My Role Model

Duh..sudah lama aku ingin menulis tentang ini, tapi kok ya terlalu personal dan belum tentu semua sependapat tentang hal ini.

OK, diawali dengan kursus bahasa inggris minggu lalu (ya, aku ikutan kursus inggris tiap senin dan rabu, bareng ama anak-anak baru yang baru aja setaun lebih kerja ditempatku) yang membicarakan tentang hero, baik yang sudah lalu, saat ini ataupun personal hero.

Past Hero, kelompok kami sepakat membicarakan Sukarno-Hatta karena siapalah yang meragukan peran mereka dalam kemerdekaan RI. Walaupun banyak pahlawan nasional lainnya, membicarakan dua orang itu lebih netral dan diterima semua audience. Giliran present hero, kelompok lain menyebutkan Cris John sebagai hero di bidang olahraga. Nah, pas personal hero, benar-benar sangat beragam, dan kelompok yang harus presentasi menunjuk satu orang yang menyebut My hero is my father.
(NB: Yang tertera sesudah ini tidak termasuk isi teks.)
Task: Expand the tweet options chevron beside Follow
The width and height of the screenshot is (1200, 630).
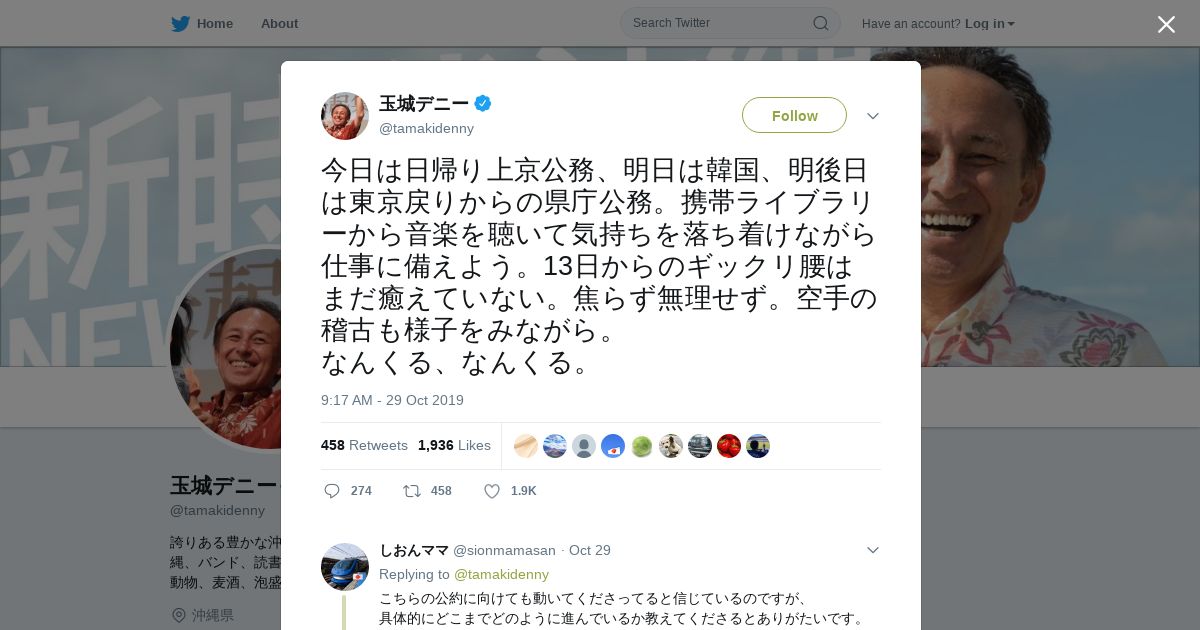Action: click(x=873, y=116)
Untukku sendiri, tentu saja my father is my hero, but my personal hero yang juga adalah role modelku adalah Sri Mulyani Indrawati. Iya..beliau...yang menuai kontroversi akhir-akhir ini....yang banyak dihujat sekaligus dikagumi. Nah aku termasuk kelompok yang mengagumi.

Aku ga akan bicara berbelit-belit tentang kebijakan-kebijakan beliau selama jadi Menteri Keuangan. Aku akan bicara tentang kekagumanku terhadap personality beliau.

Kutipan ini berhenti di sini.